Historic Carroll Mansion & Shot Tower Tours
Beginning May 5, 1840s will be giving tours of the Carroll Mansion and Phoenix Shot Tower for free, to our guests. Tours are from 11:00am-12:00pm and start in the upper Courtyard of the 1840s Carrollton Inn.
The Carroll Mansion was home to the longest living signer of the Declaration of Independence. The house was originally constructed between 1804-1808. Richard Canton bought the house in 1820 and Charles Carroll, Canton’s father-in-law, stayed there. He died on November 14th, 1832, at age 95 in the mansion. His death became recognized as a local and national event because of his importance in the community. After the death of the owners, the property changed hands several times, being used for a brewery, a saloon, a restaurant, apartments, tailoring firms, and even a school.In 1967 the mansion was renovated and open to the public as a historic house museum until 1997.

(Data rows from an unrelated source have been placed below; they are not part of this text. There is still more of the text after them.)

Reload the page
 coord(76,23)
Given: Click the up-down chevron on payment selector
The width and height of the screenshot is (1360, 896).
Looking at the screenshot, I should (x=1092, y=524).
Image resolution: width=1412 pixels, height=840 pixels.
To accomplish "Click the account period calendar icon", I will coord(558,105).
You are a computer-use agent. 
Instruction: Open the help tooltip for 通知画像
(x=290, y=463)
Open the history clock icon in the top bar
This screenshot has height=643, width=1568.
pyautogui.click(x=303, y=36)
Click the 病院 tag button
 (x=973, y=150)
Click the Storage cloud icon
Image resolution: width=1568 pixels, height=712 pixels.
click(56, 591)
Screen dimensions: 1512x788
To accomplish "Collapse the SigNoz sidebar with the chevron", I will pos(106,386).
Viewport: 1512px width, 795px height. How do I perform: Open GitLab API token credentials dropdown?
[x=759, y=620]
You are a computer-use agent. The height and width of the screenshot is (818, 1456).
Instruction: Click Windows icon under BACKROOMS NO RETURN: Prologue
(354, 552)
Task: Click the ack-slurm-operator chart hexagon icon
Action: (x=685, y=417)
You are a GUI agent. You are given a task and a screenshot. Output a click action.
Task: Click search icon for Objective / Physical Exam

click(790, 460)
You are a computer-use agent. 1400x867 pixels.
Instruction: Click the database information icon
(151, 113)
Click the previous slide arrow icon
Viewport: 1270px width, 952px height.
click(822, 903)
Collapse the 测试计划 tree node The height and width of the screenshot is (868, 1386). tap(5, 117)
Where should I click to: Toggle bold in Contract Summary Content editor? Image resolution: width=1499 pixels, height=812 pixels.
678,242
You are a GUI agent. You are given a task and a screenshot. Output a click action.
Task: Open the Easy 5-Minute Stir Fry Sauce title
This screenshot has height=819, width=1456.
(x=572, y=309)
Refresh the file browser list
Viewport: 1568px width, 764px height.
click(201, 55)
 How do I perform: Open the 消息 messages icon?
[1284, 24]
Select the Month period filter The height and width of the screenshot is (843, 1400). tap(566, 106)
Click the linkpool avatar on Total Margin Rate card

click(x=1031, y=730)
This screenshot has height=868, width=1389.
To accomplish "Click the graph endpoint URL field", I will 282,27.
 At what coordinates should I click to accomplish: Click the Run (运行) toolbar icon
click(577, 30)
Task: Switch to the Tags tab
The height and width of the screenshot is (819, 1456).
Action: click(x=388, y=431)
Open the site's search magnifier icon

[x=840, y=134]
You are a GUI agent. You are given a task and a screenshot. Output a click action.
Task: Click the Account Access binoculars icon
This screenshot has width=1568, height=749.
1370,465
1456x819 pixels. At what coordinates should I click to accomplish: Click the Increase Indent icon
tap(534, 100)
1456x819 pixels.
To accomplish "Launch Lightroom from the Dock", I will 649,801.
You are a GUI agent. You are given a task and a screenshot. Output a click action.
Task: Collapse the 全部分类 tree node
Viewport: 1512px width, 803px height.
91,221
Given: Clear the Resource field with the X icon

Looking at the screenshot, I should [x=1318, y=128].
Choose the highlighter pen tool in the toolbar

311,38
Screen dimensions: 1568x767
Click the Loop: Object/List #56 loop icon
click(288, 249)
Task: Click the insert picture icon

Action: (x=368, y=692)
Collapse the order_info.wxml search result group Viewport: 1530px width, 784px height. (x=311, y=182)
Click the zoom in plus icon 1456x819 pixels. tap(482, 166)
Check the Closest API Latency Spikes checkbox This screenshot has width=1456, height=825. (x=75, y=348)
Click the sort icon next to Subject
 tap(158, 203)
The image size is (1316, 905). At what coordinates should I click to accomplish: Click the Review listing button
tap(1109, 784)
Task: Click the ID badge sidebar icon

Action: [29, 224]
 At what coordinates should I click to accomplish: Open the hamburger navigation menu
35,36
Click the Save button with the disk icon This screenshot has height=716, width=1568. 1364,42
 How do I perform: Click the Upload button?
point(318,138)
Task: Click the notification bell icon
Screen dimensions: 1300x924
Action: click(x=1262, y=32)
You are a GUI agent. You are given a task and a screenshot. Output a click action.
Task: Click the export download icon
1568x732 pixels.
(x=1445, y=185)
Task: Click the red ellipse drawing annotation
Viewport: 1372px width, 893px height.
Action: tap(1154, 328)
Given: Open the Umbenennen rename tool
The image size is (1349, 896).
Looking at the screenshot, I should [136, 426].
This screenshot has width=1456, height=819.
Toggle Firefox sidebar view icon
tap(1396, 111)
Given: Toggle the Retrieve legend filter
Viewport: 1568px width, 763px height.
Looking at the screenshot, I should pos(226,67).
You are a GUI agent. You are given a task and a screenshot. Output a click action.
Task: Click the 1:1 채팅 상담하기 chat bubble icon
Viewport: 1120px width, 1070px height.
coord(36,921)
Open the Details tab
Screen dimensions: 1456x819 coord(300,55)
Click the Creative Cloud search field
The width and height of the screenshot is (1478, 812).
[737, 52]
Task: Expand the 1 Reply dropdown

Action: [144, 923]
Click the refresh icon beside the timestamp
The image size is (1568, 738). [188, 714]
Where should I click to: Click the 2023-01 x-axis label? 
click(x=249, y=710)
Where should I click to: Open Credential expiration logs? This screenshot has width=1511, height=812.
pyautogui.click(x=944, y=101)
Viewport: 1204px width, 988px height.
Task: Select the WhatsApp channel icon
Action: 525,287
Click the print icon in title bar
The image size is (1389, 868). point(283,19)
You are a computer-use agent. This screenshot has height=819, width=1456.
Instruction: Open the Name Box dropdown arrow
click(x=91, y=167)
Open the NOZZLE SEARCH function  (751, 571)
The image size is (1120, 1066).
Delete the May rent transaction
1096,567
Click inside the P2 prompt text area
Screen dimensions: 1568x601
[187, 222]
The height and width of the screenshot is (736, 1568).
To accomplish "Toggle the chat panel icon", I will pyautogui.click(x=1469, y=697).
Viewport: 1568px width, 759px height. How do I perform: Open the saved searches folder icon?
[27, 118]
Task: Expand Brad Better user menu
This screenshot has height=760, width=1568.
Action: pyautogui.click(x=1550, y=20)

The Phoenix Shot Tower was the tallest building in the United States when it was built in 1828, and remained that way until 1846. The building, which is 215 feet tall, was built this way because of the method used to make bullets. Molten was poured down a cylinder at the top of the tower, and by the time it reached the bottom it was cooled and perfectly shaped as a bullet. In 1892, a new way of making bullets made this building obsolete so it was shut down and eventually became a historic landmark.
Don’t miss this great opportunity to see and learn about great Baltimore history. Coffee will be served and if you have luggage we would be more than happy to store it.